The currently available business forecast provided by NAVFAC
fell short of its previous iteration evaluated by PSC. There is insufficient project information available to empower and inform industry planning processes. PSC encourages NAVFAC and other agencies seeking to improve their scores to refer to this year’s Model for Success, NAVWAR.
How Does Industry Use Business Forecasts?
In order for companies to provide their federal customers with more timely, comprehensive and thoroughly researched contract offerings when RFPs are finalized, they rely heavily on the accuracy and comprehensiveness of an agency’s Business Forecast.
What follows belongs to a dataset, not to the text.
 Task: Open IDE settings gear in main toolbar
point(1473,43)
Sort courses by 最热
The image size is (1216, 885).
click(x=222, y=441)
A Forecast, if prepared properly, can provide interested parties with excellent and actionable advance information that will enable them to determine potential future staffing requirements as well as project needs and costs. While PSC and the contracting community fully recognize that spending priorities often change on short notice, significant course corrections tend to be the exceptions rather than the rule in the services sector.
PSC’s 15 Key Attributes for a Successful Business Forecast
1. Electronically Sortable Information.
All posting agencies should have their forecasts available in excel format. This formation allows industry to easily search for and organize information of their choosing and program offices can easily update it with new and recent information. In contrast, PDFs are often disorganized and undersized, complicating the user’s ability to utilize it efficiently and usually indicates that the government does not update their forecasts regularly.
2. Date Modified.
Modification dates inform users whether the information is recent and updated. If the data is outdated, contractors might need to find relevant contracting information or other opportunities some other way.
3. Frequency of Updates.
Agencies are evaluated on how current their listed opportunities are in their published forecasts.
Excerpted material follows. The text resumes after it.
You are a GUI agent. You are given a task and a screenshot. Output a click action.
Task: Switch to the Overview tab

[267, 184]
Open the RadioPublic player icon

4. Level of Project Description Detail.
Agencies are evaluated on the existence and comprehensiveness of a project description.
5. Dollar Value.
Agencies are evaluated on whether the dollar value of their projects are listed and the specificity of the dollar values.
6. Program POC Email.
Agencies are evaluated on whether a point of contact is specified for each opportunity, with personal (not generic) email address.
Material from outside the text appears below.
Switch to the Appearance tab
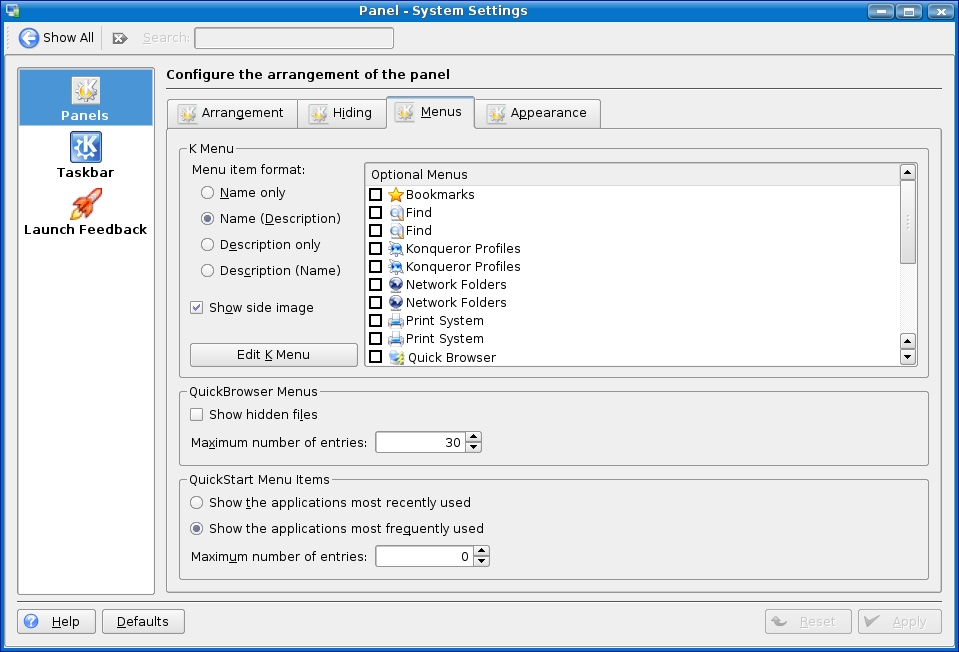pos(537,114)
7. Program Office and Buying Office.
Agencies are evaluated on whether they specified their program and buying office for respective services.
8. NAICS Code.
Agencies are evaluated on whether the NAICS code is specified for each opportunity.
9. Incumbent Listed.
Agencies are evaluated on whether the incumbent is specified for each opportunity or shows it is a new requirement with no incumbent.
10. Small Business Set Aside Information.
Agencies are evaluated on whether they have small business set aside information available for their opportunities, including set aside specifications.
11. Contract Vehicle.
Agencies are evaluated on whether a particular contract vehicle is listed for each opportunity, if any.
12. Anticipated Solicitation Release Date.
Agencies are evaluated on whether the anticipated solicitation release date is specified.
13. Action/Award Type.
Agencies are evaluated on whether the action, award type, and contract type are specified, such as competitive or sole source, and whether the award is cost-type, fixed fee, or time and material.
14. Anticipated Award Date.
Agencies are evaluated on whether the anticipated award date or fiscal year quarter is specified.
15. Award Period of Performance.
Agencies are evaluated on whether the anticipated award length is specified.